A user would order and download the content (movie, music, TV program, etc) directly from the distributor, supplying the registration number of his player. The content would be encrypted by the distributor before it gets downloaded. The content file could contain certain encryption that so that it could only be used by the software with a specific registration number. Other embedded limits could be that the content could only be played a certain number of times, or for a certain time period. The content distributor would have the ability to "upgrade" the player software periodically to thwart hackers who found ways to defeat the encryption (much like AOL or Microsoft periodically forces consumers to upgrade).

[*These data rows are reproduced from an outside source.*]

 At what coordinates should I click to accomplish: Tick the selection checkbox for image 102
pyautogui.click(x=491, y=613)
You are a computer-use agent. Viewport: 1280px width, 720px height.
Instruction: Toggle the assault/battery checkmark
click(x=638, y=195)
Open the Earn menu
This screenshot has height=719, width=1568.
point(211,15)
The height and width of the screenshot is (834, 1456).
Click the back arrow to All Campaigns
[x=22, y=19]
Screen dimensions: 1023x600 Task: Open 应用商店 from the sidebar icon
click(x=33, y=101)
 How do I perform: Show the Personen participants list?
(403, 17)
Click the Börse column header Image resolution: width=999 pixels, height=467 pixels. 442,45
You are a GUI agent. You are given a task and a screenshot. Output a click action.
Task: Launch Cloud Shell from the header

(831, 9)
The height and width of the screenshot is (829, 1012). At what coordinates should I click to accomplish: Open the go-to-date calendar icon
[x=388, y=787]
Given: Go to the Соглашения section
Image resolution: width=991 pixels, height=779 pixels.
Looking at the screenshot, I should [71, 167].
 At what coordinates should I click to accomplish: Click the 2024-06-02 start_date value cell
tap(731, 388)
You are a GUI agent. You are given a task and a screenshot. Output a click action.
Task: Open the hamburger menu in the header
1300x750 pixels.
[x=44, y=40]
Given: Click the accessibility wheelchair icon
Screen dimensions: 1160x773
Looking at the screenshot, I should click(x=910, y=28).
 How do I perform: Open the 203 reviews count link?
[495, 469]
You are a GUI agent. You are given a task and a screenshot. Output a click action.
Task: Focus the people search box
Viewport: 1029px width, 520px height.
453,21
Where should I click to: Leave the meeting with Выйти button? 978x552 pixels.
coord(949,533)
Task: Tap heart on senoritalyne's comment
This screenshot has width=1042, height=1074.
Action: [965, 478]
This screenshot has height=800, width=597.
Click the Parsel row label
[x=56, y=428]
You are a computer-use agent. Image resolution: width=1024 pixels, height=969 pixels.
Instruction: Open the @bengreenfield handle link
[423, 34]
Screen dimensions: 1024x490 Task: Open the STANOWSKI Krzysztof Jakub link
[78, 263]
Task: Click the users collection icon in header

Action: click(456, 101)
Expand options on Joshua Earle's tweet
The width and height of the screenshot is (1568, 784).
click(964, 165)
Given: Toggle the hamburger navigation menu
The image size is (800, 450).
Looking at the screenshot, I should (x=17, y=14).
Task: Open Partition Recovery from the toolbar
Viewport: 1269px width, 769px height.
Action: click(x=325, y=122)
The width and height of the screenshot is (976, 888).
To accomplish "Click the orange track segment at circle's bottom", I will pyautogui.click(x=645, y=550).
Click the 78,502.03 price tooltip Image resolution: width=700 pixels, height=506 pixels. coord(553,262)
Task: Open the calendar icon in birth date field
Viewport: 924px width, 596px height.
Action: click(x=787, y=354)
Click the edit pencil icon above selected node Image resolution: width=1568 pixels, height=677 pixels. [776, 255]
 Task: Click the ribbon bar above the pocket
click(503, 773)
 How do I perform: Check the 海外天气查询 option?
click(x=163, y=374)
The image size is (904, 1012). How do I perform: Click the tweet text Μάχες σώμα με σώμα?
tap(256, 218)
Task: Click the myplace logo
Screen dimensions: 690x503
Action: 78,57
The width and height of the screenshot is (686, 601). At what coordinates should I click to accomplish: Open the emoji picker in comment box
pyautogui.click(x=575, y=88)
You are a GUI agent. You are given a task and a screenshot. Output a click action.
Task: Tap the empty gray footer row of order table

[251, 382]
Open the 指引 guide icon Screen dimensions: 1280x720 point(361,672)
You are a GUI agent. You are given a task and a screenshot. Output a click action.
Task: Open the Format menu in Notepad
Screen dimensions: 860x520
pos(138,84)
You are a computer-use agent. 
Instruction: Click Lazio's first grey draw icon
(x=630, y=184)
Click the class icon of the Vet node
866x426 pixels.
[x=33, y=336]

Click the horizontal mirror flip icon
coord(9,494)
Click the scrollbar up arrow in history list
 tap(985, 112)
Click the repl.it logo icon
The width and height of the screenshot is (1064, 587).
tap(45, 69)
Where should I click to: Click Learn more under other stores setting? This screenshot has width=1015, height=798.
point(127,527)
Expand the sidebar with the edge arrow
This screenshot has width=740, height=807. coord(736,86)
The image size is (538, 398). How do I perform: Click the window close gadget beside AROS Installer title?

The winning strategy requires getting this type of service in place and getting a significant market share before the traditional broadcasters. This will offer content producers the security that digital broadcast lacks, making it more attractive for them to distribute through this outlet than through broadcast, which should in turn increase the number of subscribers.

. . . just a crazy idea, but it might work.

-Dr. Q
optical Mike 12/4/2012 | 9:24:03 PM
re: We Want Our Packet TV! Bobby, are you as ignorant as you seem?

Just because the RBOCS have not announced any large scale PON deployments does not mean they are not interested. The greedy self serving BOC's will squeeze every bit of revenue they can out of the copper for as long as the can. If they had their way we'd all still be using nothing but dial up. With Fiber to the Home deployments up over 200% this year and upwards of 300% next year, you will see that the more access line they start to lose the more interested they will become.

whyiswhy 12/4/2012 | 9:23:58 PM
re: We Want Our Packet TV! Precisely because, for consumer markets:

1) Excessive overhead in IP
2) Optimized for point to point transport
3) DSL does not have the bandwidth needed
4) You can't get DSL installed anyway
5) Coax and satellite is already there

For enterprise markets:

1) Large scale video in the enterprise is a toy with no value added.
2) Already exists for group meerings
3) Presumes more bandwidth than exists to make it useful for sales.


1) 802.x wireless appliances like digital cameras etc with VidoIP (or a wireless card) will eventually sell...eventually.

lightgrieving 12/4/2012 | 9:23:32 PM
re: We Want Our Packet TV! While I agree the concept of packet tv is neat but is a an alternative ? How will it support the concept of multidrop within a household without overcharging for increased bandwitdh required (the old argument cable companies used to fight sattelite)- sure it could be broadcast at the customer prem, but idea is to enable independently tunable units.